Data for the task.
———
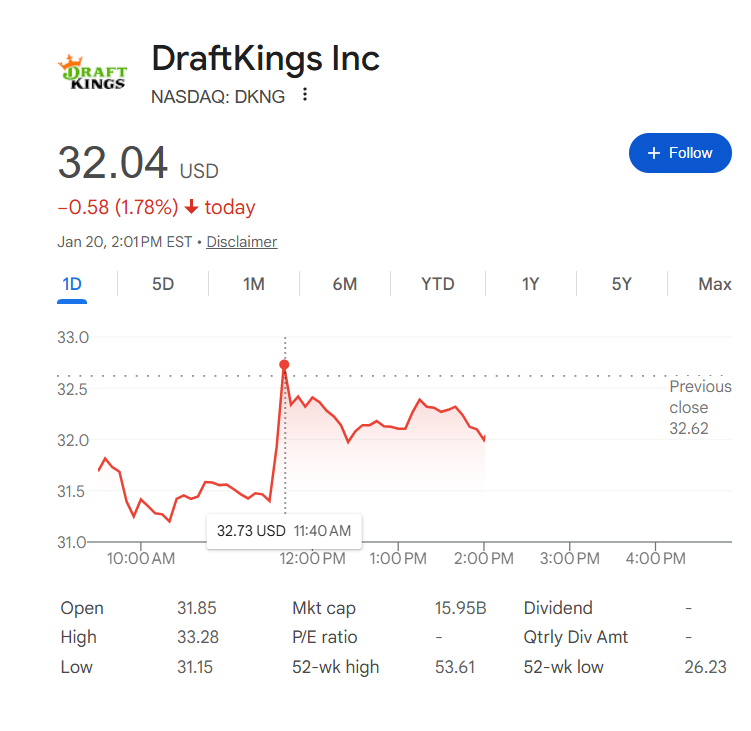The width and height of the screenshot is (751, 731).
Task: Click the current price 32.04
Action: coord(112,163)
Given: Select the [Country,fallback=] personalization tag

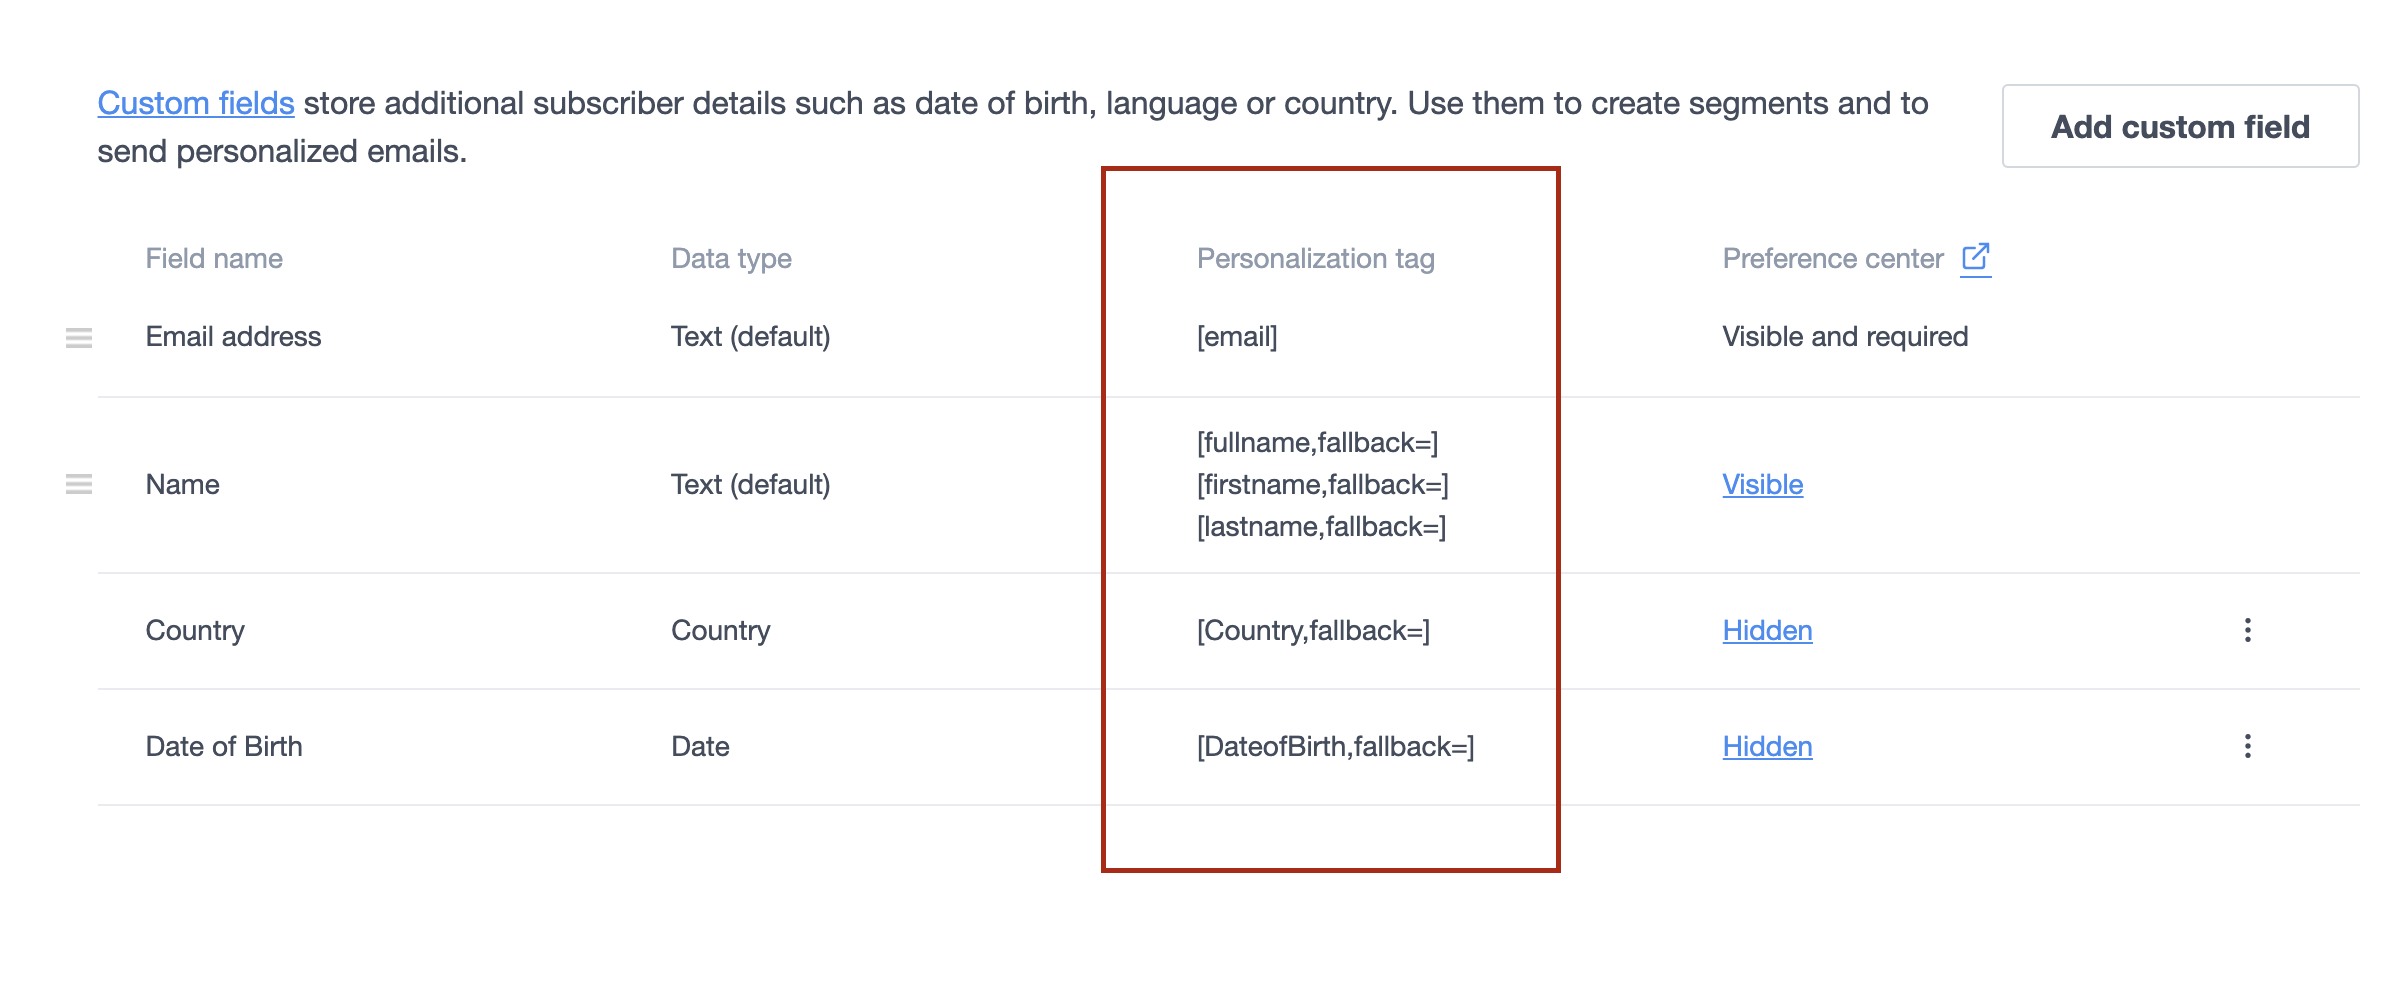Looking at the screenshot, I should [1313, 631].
———
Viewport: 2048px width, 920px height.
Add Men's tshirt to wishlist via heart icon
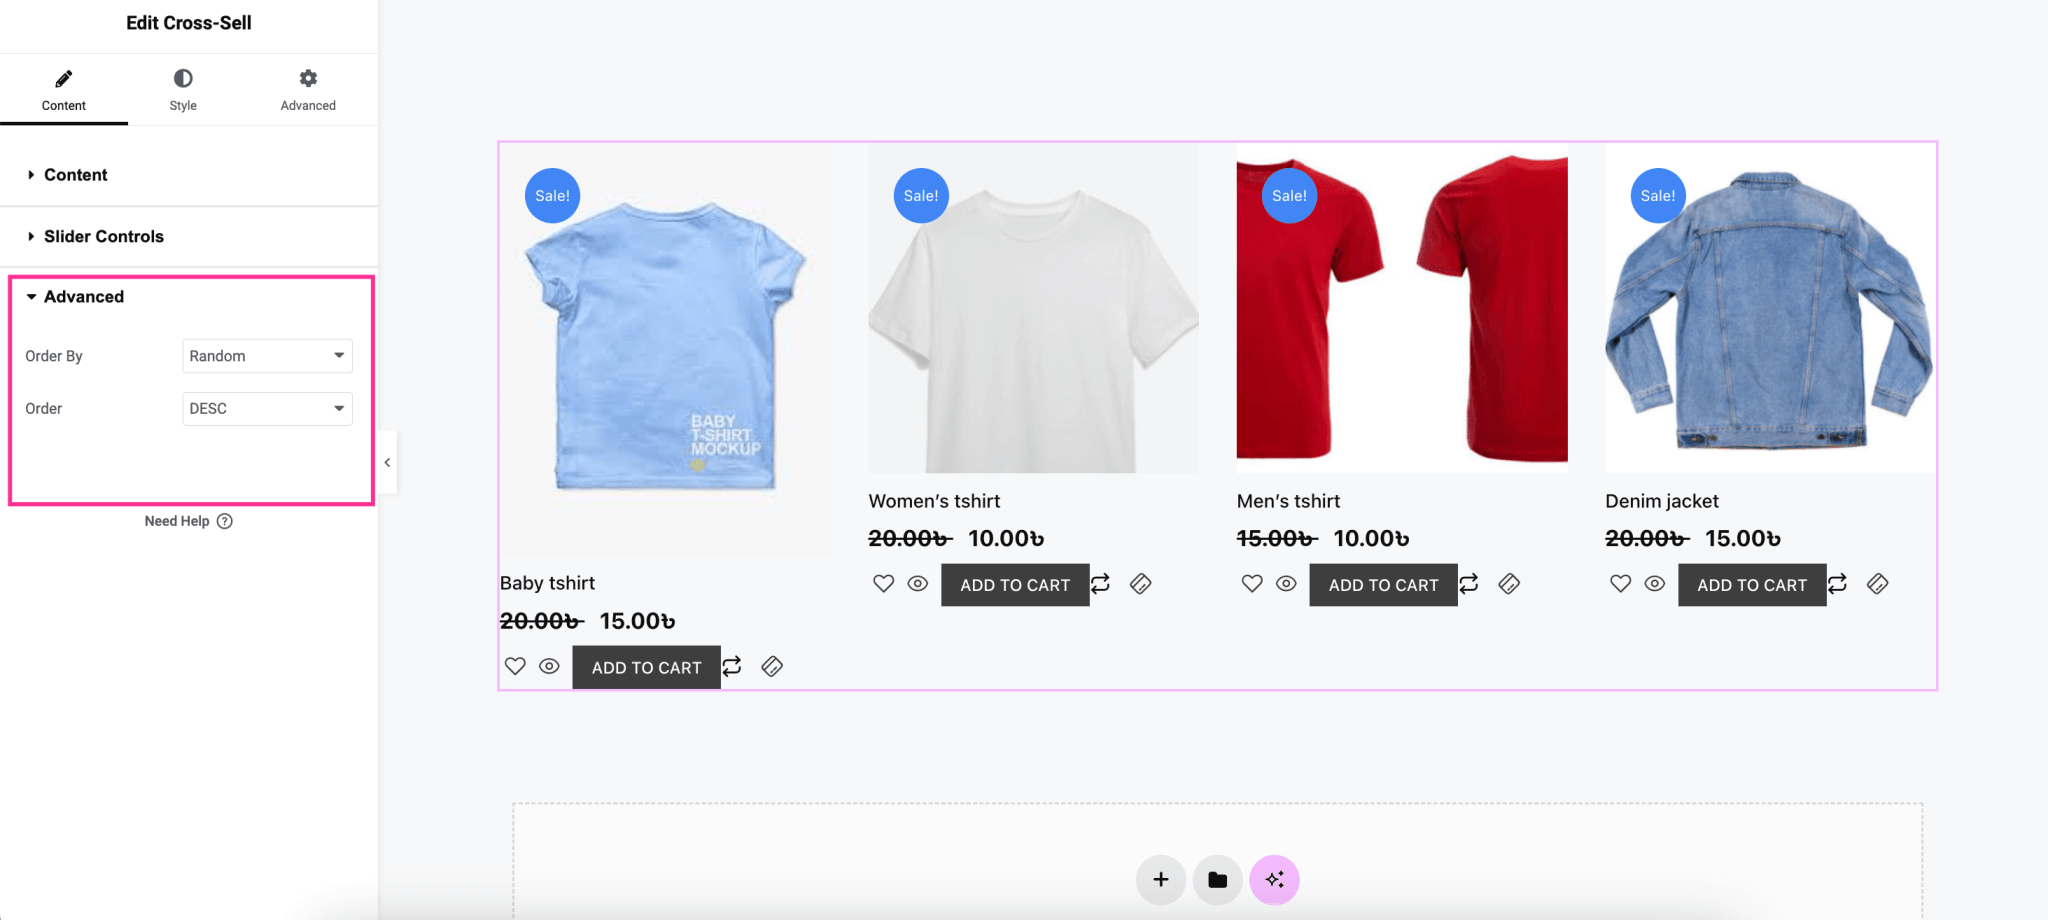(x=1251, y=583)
———
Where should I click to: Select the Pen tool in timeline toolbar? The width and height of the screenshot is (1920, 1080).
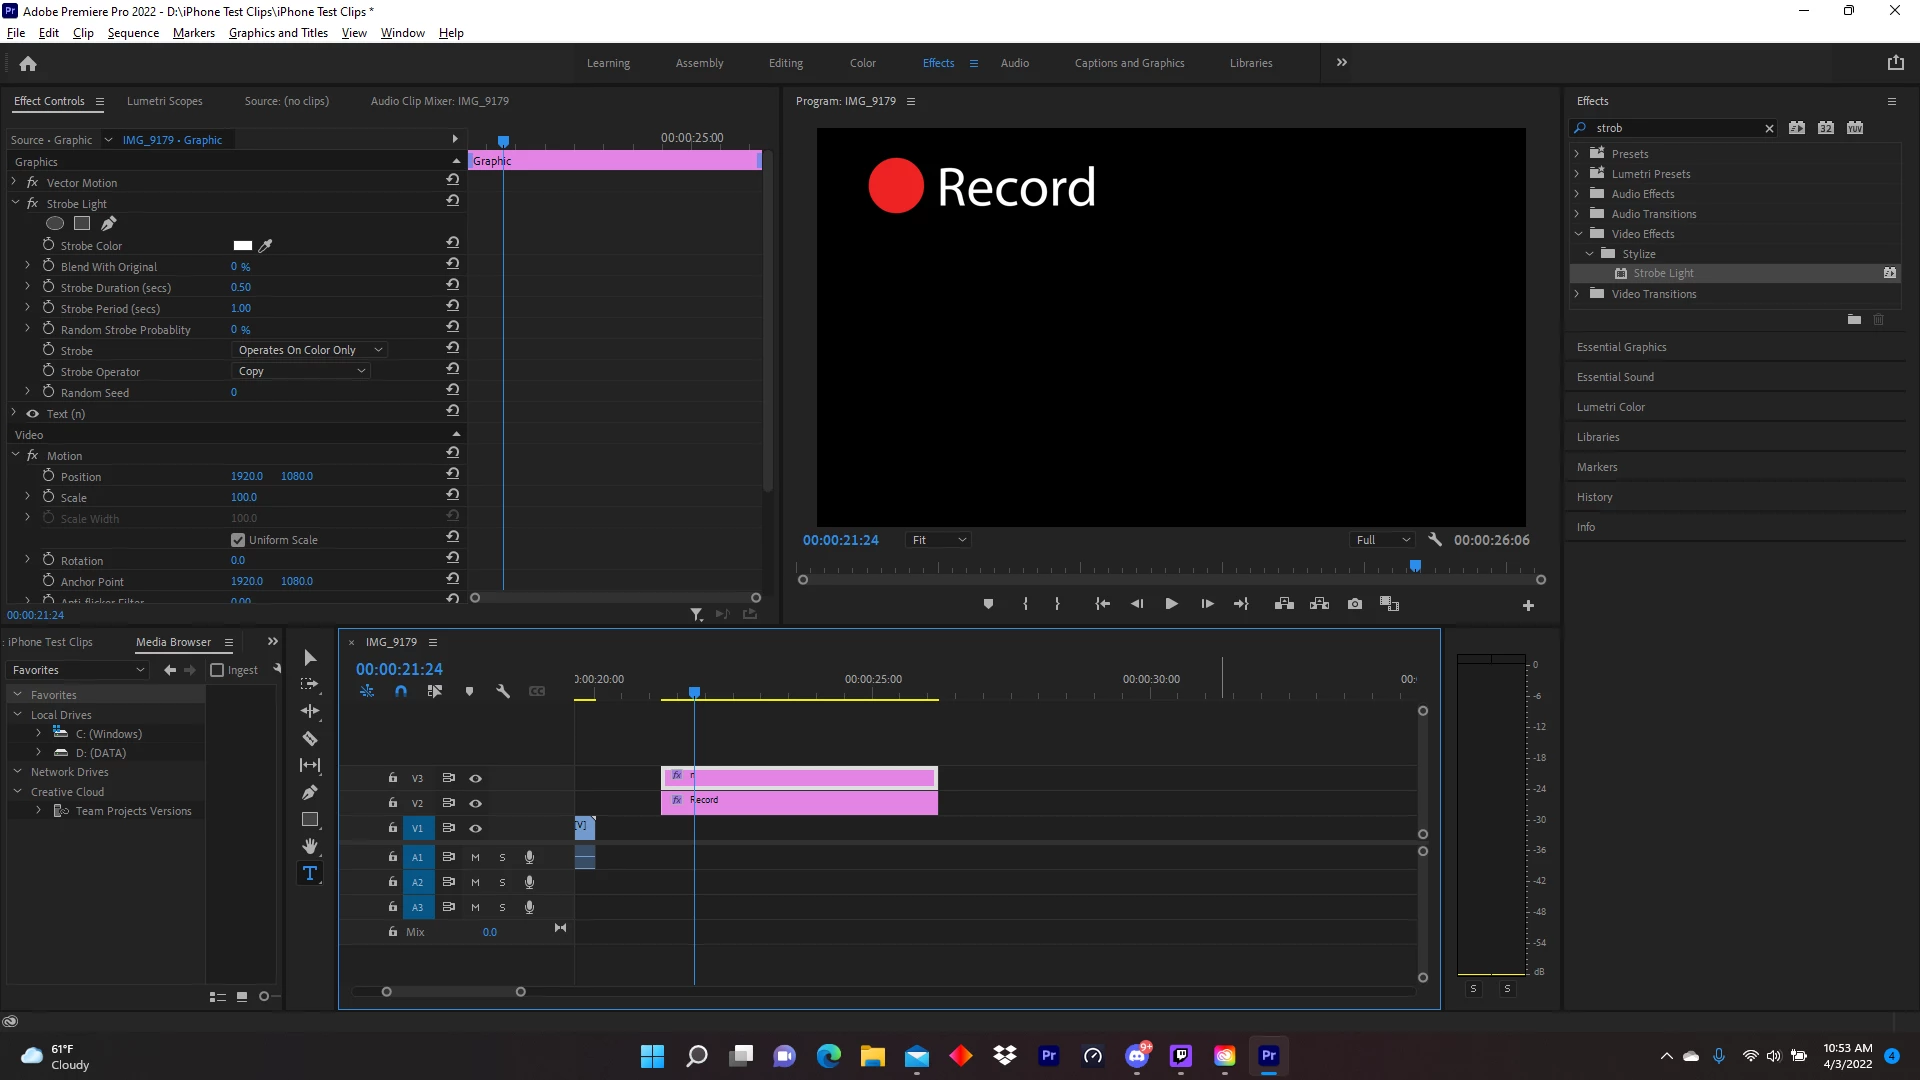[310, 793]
———
What is asked. Please recast the material from the line containing "Viewport: 2048px width, 920px height." down to the line containing "(x=1251, y=583)" as a two-column CSV headed text and answer, one row per text-and-answer pair, with each field quoted and line breaks turned into spaces. Leave the pictures out.

Result of this exercise.
text,answer
"Viewport: 2048px width, 920px height. Add Men's tshirt to wishlist via heart icon","(x=1251, y=583)"